Mute Frequencies, my sound art project with Laura Rogatchevskaia, released its Svalbard Soundtracks album today. It’s something we’ve been working on since 2019 and we’re really happy to see that the project found a home on the Flaming Pines label.
Inspired by three silent documentaries about the Norwegian archipelago of Svalbard, Mute Frequencies have produced an infectious, restless and disturbing journey across time and place in these soundtracks for nostalgic tales of human endeavour, and natural beauty.
From dust speckled black and white footage of seal carcasses, craggy fjords and mining towns to the washed out palette of 1970s Soviet canteens for dusty miners the duo of Ilia Rogatchevski and Laura Rogatchevskaia have crafted a poignant album which aims to explore not just a place, but its representation across particular moments in time.
The three works which comprise the album are named for the silent documentaries they aim to soundtrack: Further North, There Is Only the North Pole (1976, USSR), Spitsbergen (1958, Poland), and A Trip To Svalbard (1930, Norway). As we move back in time over the course of the album from 1976 to 1930 we discover very different versions of Svalbard and its inhabitants, both within each piece, and between them.

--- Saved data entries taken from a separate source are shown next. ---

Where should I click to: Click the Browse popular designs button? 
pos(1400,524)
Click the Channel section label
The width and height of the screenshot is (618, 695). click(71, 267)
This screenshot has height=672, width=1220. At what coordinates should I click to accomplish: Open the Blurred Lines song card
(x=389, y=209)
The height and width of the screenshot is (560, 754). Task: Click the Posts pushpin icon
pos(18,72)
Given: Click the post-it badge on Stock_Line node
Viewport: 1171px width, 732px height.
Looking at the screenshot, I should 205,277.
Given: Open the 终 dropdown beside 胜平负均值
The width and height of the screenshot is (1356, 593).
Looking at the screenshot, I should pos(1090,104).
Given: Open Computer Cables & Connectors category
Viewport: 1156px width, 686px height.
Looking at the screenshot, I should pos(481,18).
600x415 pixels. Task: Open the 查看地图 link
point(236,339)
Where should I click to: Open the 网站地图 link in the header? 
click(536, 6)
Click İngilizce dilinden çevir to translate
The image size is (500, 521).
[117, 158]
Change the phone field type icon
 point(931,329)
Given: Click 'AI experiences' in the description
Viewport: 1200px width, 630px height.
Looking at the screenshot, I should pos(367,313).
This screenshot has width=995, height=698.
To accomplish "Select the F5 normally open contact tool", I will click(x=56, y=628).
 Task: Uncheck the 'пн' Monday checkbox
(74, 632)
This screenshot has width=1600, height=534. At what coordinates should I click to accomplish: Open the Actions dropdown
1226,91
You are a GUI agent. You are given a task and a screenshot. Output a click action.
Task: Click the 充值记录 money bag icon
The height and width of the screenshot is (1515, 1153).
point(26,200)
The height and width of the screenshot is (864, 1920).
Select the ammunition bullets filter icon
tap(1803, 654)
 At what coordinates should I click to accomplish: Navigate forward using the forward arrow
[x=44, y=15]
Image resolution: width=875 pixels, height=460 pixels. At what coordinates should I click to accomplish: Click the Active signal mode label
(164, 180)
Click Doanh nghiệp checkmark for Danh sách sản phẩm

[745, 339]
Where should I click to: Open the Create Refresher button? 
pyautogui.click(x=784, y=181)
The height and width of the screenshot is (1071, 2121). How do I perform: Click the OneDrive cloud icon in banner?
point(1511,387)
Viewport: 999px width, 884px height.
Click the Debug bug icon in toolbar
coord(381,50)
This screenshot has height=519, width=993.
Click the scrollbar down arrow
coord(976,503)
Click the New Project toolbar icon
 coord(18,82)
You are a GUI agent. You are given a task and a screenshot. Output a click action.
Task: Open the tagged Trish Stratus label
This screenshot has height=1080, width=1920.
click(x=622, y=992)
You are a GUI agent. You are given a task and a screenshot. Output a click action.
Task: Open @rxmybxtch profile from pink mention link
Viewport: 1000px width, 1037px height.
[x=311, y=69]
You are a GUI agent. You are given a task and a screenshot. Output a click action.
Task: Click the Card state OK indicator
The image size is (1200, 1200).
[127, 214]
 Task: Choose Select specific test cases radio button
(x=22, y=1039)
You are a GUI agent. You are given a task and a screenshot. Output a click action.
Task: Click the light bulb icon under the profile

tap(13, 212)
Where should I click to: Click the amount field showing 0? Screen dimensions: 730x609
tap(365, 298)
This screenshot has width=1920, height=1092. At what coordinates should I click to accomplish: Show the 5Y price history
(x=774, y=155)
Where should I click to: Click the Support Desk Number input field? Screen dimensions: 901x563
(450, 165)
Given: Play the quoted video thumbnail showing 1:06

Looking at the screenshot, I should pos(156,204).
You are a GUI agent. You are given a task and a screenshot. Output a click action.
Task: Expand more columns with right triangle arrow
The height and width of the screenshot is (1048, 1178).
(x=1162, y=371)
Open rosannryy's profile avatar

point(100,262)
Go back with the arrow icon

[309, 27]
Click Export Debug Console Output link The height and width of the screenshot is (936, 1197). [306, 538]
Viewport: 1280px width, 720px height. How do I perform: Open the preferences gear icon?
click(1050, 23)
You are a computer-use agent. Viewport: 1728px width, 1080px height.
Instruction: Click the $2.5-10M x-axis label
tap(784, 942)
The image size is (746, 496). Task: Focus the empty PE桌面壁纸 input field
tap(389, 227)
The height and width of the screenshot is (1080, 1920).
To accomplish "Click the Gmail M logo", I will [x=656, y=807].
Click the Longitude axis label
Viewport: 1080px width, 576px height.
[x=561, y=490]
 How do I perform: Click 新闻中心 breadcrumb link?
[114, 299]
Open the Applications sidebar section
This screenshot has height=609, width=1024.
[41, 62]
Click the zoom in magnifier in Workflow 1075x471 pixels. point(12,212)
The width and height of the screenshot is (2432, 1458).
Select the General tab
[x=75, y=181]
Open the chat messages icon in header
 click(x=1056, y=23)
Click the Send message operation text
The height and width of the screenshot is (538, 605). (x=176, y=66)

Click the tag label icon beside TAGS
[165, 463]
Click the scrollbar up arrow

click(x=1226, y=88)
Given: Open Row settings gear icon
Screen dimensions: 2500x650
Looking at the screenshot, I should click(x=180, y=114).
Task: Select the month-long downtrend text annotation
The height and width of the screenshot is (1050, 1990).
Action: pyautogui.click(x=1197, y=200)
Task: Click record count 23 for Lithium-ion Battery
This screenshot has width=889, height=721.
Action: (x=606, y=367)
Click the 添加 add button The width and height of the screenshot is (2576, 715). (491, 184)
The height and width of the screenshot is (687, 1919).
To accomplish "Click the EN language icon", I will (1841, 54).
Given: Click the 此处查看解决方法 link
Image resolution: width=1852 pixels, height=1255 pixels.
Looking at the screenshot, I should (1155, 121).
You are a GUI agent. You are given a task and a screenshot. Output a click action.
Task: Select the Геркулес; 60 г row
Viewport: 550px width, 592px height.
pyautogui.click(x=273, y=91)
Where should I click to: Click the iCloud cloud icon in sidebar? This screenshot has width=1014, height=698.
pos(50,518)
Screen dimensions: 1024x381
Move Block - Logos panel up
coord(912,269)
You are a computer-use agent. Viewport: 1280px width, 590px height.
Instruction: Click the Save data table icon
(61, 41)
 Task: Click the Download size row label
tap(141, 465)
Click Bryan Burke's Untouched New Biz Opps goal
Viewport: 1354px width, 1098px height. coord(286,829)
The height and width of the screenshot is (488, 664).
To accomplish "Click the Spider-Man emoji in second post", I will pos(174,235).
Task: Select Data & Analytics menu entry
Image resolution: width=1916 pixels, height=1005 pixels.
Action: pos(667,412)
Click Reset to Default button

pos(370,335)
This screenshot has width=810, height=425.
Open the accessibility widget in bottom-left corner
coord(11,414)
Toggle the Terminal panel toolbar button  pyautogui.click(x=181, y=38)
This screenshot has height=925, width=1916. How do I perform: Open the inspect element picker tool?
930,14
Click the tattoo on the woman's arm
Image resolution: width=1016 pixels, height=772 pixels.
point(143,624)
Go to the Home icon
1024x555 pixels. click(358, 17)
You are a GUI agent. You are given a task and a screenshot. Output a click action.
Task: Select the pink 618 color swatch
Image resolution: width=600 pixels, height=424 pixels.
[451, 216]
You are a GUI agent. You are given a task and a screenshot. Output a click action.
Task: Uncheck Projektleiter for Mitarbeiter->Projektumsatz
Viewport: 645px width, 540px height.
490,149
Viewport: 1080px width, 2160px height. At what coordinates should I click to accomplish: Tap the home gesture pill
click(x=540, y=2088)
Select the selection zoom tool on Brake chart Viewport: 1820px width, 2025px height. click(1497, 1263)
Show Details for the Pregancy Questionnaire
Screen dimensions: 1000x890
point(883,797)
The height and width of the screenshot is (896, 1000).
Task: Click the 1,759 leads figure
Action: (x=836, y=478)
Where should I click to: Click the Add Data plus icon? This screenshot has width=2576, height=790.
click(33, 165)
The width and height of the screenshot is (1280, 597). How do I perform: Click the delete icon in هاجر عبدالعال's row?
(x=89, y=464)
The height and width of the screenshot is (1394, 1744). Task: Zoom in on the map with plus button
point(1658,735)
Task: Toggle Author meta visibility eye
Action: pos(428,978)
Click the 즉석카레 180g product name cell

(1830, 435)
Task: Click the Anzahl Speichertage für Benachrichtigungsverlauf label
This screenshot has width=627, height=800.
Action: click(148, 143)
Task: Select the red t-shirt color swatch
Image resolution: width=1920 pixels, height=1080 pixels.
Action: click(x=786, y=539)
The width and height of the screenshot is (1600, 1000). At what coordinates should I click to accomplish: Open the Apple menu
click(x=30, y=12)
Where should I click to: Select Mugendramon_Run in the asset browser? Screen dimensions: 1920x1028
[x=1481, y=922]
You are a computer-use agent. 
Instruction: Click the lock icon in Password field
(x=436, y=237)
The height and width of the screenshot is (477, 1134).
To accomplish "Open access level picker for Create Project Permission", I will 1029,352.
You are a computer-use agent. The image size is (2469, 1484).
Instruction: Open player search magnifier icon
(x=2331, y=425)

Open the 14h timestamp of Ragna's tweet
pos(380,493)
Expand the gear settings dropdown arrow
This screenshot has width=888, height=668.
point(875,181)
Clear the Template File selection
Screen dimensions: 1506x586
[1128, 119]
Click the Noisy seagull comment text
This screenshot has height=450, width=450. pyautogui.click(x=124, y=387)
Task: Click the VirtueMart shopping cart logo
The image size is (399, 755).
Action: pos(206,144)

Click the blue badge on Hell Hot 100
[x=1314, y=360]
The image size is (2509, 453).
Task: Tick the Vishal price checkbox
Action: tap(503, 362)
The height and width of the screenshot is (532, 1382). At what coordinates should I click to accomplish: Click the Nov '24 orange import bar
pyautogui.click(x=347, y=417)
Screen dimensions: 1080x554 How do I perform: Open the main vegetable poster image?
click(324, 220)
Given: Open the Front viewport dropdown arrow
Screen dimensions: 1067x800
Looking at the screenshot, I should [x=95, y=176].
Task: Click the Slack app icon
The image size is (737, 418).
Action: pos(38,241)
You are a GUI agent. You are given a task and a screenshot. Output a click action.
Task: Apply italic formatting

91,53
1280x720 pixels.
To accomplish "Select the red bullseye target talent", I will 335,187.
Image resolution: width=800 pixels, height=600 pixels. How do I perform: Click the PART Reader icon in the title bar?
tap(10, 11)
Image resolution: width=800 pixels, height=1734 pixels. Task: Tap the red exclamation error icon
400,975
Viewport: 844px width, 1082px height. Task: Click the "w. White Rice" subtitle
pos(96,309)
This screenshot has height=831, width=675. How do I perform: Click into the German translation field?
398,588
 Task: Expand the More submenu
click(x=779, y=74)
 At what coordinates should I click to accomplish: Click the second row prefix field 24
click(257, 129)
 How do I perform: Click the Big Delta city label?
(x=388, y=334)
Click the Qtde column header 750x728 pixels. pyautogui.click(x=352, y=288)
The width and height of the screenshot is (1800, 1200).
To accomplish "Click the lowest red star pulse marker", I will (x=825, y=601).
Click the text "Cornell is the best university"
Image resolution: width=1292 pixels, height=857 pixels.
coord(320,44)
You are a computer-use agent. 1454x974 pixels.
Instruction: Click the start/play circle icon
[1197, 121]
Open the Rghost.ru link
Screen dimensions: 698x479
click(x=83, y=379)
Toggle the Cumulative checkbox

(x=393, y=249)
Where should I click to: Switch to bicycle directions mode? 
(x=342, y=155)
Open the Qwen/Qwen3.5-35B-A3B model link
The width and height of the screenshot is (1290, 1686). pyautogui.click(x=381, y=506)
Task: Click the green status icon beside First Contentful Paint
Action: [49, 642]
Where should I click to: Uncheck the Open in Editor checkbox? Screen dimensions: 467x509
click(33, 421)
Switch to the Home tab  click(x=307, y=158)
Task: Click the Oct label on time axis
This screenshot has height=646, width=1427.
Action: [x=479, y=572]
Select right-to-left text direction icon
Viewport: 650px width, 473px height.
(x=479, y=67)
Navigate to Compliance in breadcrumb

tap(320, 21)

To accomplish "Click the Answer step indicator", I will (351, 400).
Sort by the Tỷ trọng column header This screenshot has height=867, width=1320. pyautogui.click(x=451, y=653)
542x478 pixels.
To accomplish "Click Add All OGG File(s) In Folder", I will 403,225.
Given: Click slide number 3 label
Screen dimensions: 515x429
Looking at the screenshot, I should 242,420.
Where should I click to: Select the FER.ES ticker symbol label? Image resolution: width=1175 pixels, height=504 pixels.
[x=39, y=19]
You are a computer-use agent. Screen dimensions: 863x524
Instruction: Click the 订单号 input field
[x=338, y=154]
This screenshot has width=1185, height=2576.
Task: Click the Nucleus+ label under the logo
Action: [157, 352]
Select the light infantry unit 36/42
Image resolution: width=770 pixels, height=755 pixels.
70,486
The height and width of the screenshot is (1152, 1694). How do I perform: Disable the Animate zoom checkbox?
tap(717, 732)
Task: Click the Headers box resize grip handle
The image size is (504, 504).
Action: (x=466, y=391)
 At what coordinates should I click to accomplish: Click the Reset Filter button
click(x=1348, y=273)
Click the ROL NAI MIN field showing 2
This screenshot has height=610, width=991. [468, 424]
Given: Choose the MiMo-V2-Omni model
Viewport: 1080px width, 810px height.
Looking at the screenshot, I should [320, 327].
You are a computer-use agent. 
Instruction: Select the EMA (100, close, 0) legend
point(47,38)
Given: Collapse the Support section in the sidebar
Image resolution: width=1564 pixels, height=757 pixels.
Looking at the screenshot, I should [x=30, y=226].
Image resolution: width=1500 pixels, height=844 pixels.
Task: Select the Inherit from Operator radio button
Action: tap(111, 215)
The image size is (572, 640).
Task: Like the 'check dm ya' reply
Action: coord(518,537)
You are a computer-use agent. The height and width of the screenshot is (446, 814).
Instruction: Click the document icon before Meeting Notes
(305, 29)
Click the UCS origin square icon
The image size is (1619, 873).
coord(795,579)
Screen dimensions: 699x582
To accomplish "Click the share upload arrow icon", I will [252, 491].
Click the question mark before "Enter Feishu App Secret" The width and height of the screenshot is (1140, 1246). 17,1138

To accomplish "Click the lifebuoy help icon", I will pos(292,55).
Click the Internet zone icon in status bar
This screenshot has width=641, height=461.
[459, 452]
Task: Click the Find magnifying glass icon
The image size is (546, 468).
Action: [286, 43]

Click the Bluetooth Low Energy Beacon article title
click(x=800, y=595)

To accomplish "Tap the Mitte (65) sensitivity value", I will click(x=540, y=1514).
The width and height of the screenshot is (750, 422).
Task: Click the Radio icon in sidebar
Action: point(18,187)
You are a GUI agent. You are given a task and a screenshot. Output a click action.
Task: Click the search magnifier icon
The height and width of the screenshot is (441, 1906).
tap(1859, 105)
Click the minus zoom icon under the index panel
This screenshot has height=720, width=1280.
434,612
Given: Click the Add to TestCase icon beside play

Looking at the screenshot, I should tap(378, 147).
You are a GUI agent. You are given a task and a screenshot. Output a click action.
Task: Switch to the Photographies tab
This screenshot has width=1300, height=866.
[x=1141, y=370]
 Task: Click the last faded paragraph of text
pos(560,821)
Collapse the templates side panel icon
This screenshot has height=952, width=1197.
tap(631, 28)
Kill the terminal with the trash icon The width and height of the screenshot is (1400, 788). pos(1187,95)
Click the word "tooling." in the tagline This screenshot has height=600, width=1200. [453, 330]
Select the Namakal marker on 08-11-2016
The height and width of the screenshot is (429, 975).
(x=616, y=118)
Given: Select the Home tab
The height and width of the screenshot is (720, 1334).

There are the triumphant synths of Further North, There Is Only the North Pole with its patriotic Soviet miners of the 1970s. While the nature-focused Spitsbergen (1958) with its spectacular landscapes, curious foxes, auks and intrepid explorers moves rapidly from sparse, metallic tinkling to bursts of drums, plucked bass and shakers within just one short section. The final work which places us amid A Trip To Svalbard from 1930 and its stories of hostile weather, hunting, heroic men and mining detonations builds us a world from percussive strikes, vibrating sheets of metal and stabs of industrial synth tones.
Svalbard Soundtracks is a beguiling album which plays with the conventions of nature documentaries, just as it meditates on the particular resonances of nostalgia.